Options with which to customize this operation. Specify your options as a JavaScript object, with the option names as the object property names. The following is a sample options object:


    {
      "classifierType": "supports",
      "kernel": "geodesic"
    }

This function supports the following options:

classifierType

A string defining the kind of classifier to produce, either weights or supports. The default is weights.

kernel

A string defining which function to use for comparing documents. The default is sqrt. Normalization (the values that end in -normalized) brings document vectors into the unit sphere, which may improve the mathematical properties of the calculations. Possible values are:

simple: Model documents as 1 or 0 for presence or absence of each term.
simple-normalized: Like simple, but normalized by the square root of the document length.
sqrt: Model documents using the square root of the term frequencies.
sqrt-normalized: Like sqrt, but normalized by the sum of the term frequencies.
linear-normalized: Model documents as the term frequencies normalized by the square root of the sum of the squares of the term frequencies.
gaussian: Compare documents using the Gaussian of the term frequencies. Requires a classifierType of supports.
geodesic: Compare documents using the Riemann geodesic distance over term frequencies. Requires a classifierType of supports.

maxTerms

An integer defining the maximum number of terms to use to represent each document. If a positive number M is given, then the M most discriminating terms are used; other terms are dropped. The default is 0 (unlimited), but for larger documents a value in 500 to 1000 range will produce much better results.

maxSupport

A double specifying the maximum influence a single training node can have. This parameter has a strong influence on performance. The default value of 1.0 should work well in most cases. Larger values means greater sensitivity and may improve accuracy on small datasets, but give longer running times. Smaller values mean less sensitivity and better resistance to mis-classified documents, and shorter running times.

minWeight

A double specifying the minimum weight a term can have and still be considered for inclusion in the term vector. This parameter only applies to the term weight form of the classifier. Smaller values mean longer term vectors and as a consequence longer running times and greater memory consumption during classification, but may also improve accuracy.

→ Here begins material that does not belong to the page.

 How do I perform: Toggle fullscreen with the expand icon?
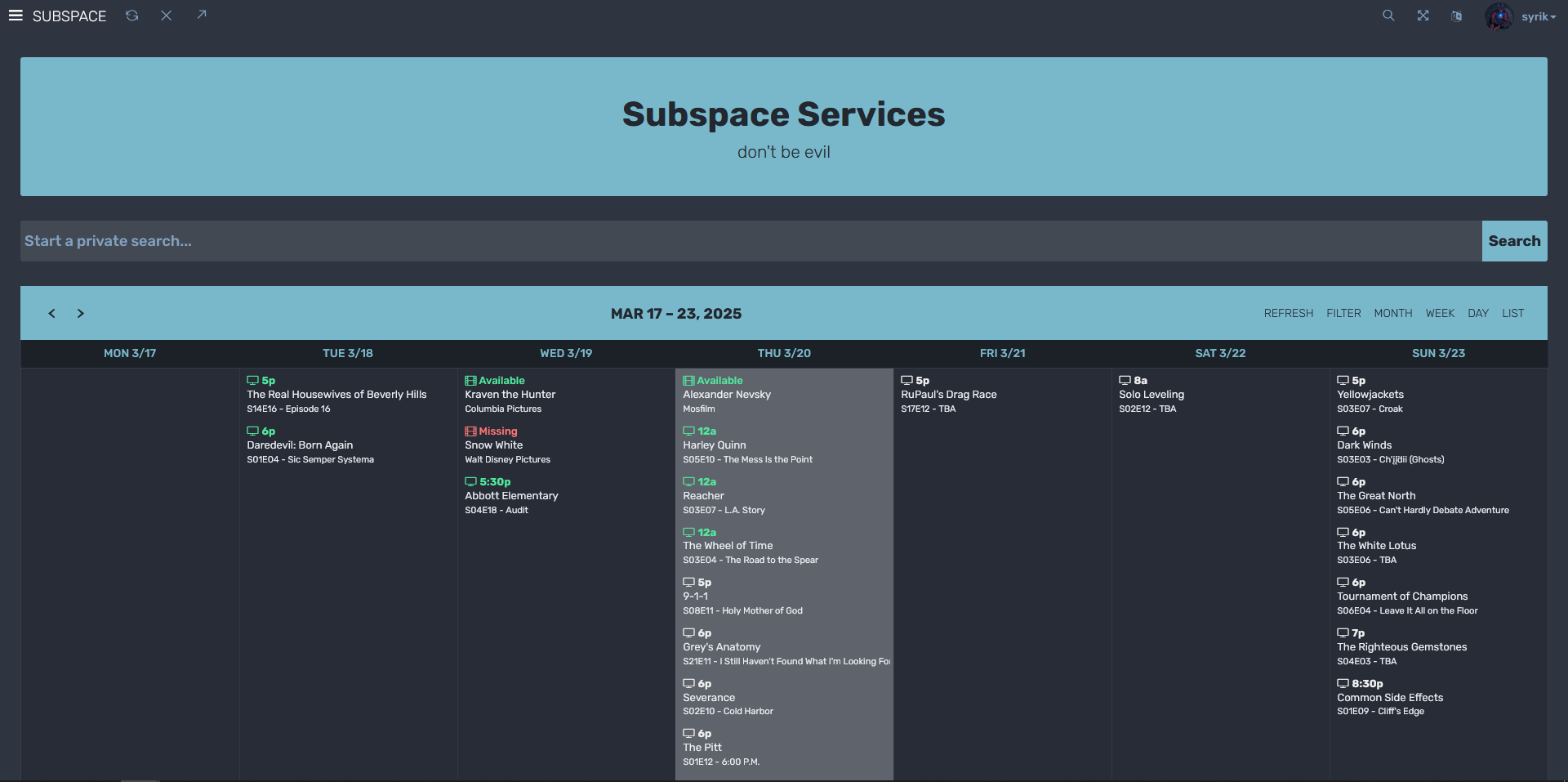pos(1423,16)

The initial value may be adjusted downwards during training if a class would otherwise have no terms in its output vector. The default is is 0.01.

tolerance

How close the final solutions to the constraint equations must be. Smaller values lead to a greater number of iterations and longer running times. Larger values lead to less precise classification. The default is 0.01.

epsilon

How close a value must be to 0 to be counted as equal to 0. Since double arithmetic is not precise, setting this value to exactly 0 will likely lead to non-convergence of the algorithm. Smaller values lead to a greater number of iterations and longer running times. Larger values lead to less precise classification. The initial value may be adjusted downwards during execution if it is too large to be useful. In general the higher the dimensionality (larger documents, larger limits on the number of terms), the smaller this should be. The default is 0.01.

maxIterations

The maximum number of iterations of the constraint satisfaction algorithm to run. The algorithm usually converges very quickly, so this parameter usually has no effect unless it is set very low. The default is 500.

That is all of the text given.